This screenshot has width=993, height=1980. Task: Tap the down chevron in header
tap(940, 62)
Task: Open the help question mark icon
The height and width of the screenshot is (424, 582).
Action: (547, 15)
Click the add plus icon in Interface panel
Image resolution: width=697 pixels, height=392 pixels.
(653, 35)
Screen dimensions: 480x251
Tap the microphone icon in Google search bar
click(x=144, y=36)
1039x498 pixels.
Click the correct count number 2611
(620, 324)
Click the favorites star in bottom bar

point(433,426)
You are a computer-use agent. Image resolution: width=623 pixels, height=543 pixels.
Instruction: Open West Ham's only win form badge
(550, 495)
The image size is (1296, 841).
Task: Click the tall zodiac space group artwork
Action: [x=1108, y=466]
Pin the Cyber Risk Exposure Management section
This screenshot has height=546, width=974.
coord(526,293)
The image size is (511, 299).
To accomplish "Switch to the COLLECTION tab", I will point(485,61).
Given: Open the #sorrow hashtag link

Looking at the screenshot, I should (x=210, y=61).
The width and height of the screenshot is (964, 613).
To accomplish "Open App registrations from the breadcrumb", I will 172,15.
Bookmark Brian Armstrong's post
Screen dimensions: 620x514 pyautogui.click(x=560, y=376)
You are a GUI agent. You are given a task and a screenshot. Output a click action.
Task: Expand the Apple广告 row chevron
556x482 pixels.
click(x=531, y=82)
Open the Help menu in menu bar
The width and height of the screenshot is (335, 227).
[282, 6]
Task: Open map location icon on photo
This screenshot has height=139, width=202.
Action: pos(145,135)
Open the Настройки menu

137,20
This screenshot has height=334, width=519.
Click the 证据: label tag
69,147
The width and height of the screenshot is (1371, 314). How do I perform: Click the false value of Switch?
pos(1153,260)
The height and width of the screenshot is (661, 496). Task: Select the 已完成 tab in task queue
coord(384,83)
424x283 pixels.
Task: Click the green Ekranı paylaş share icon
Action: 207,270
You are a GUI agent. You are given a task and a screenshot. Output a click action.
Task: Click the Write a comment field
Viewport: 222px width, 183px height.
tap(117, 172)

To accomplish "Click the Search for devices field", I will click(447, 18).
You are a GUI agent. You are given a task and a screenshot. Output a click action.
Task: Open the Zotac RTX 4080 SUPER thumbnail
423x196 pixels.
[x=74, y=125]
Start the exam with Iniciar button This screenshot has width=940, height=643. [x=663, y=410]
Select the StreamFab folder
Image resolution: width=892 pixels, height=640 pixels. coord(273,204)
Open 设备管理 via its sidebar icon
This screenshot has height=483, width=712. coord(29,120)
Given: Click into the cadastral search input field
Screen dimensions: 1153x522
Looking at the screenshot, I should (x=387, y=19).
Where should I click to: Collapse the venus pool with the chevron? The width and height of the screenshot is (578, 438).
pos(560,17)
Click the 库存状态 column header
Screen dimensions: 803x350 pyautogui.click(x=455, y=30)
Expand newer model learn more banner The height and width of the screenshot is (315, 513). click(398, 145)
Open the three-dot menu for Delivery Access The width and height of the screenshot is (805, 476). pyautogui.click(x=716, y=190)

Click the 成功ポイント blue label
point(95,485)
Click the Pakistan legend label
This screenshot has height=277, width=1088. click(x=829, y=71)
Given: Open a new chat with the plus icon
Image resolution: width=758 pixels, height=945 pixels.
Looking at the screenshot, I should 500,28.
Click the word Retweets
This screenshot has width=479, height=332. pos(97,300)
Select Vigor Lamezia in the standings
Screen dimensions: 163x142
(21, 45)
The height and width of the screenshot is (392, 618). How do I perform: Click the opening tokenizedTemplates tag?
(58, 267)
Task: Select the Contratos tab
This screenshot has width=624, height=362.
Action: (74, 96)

■ ■ ■

◆ **INSTRUCTIONS TO FOLLOW**: Transcribe each line of the listing above precisely as it appears.

◆ **COMPLETED TASK**:
This screenshot has width=993, height=1980. Task: Tap the down chevron in header
tap(940, 62)
Task: Open the help question mark icon
The height and width of the screenshot is (424, 582).
Action: (547, 15)
Click the add plus icon in Interface panel
Image resolution: width=697 pixels, height=392 pixels.
(653, 35)
Screen dimensions: 480x251
Tap the microphone icon in Google search bar
click(x=144, y=36)
1039x498 pixels.
Click the correct count number 2611
(620, 324)
Click the favorites star in bottom bar

point(433,426)
You are a computer-use agent. Image resolution: width=623 pixels, height=543 pixels.
Instruction: Open West Ham's only win form badge
(550, 495)
The image size is (1296, 841).
Task: Click the tall zodiac space group artwork
Action: [x=1108, y=466]
Pin the Cyber Risk Exposure Management section
This screenshot has height=546, width=974.
coord(526,293)
The image size is (511, 299).
To accomplish "Switch to the COLLECTION tab", I will point(485,61).
Given: Open the #sorrow hashtag link

Looking at the screenshot, I should (x=210, y=61).
The width and height of the screenshot is (964, 613).
To accomplish "Open App registrations from the breadcrumb", I will 172,15.
Bookmark Brian Armstrong's post
Screen dimensions: 620x514 pyautogui.click(x=560, y=376)
You are a GUI agent. You are given a task and a screenshot. Output a click action.
Task: Expand the Apple广告 row chevron
556x482 pixels.
click(x=531, y=82)
Open the Help menu in menu bar
The width and height of the screenshot is (335, 227).
[282, 6]
Task: Open map location icon on photo
This screenshot has height=139, width=202.
Action: pos(145,135)
Open the Настройки menu

137,20
This screenshot has height=334, width=519.
Click the 证据: label tag
69,147
The width and height of the screenshot is (1371, 314). How do I perform: Click the false value of Switch?
pos(1153,260)
The height and width of the screenshot is (661, 496). Task: Select the 已完成 tab in task queue
coord(384,83)
424x283 pixels.
Task: Click the green Ekranı paylaş share icon
Action: 207,270
You are a GUI agent. You are given a task and a screenshot. Output a click action.
Task: Click the Write a comment field
Viewport: 222px width, 183px height.
tap(117, 172)

To accomplish "Click the Search for devices field", I will click(447, 18).
You are a GUI agent. You are given a task and a screenshot. Output a click action.
Task: Open the Zotac RTX 4080 SUPER thumbnail
423x196 pixels.
[x=74, y=125]
Start the exam with Iniciar button This screenshot has width=940, height=643. [x=663, y=410]
Select the StreamFab folder
Image resolution: width=892 pixels, height=640 pixels. coord(273,204)
Open 设备管理 via its sidebar icon
This screenshot has height=483, width=712. coord(29,120)
Given: Click into the cadastral search input field
Screen dimensions: 1153x522
Looking at the screenshot, I should (x=387, y=19).
Where should I click to: Collapse the venus pool with the chevron? The width and height of the screenshot is (578, 438).
pos(560,17)
Click the 库存状态 column header
Screen dimensions: 803x350 pyautogui.click(x=455, y=30)
Expand newer model learn more banner The height and width of the screenshot is (315, 513). click(398, 145)
Open the three-dot menu for Delivery Access The width and height of the screenshot is (805, 476). pyautogui.click(x=716, y=190)

Click the 成功ポイント blue label
point(95,485)
Click the Pakistan legend label
This screenshot has height=277, width=1088. click(x=829, y=71)
Given: Open a new chat with the plus icon
Image resolution: width=758 pixels, height=945 pixels.
Looking at the screenshot, I should 500,28.
Click the word Retweets
This screenshot has width=479, height=332. pos(97,300)
Select Vigor Lamezia in the standings
Screen dimensions: 163x142
(21, 45)
The height and width of the screenshot is (392, 618). How do I perform: Click the opening tokenizedTemplates tag?
(58, 267)
Task: Select the Contratos tab
This screenshot has width=624, height=362.
Action: (74, 96)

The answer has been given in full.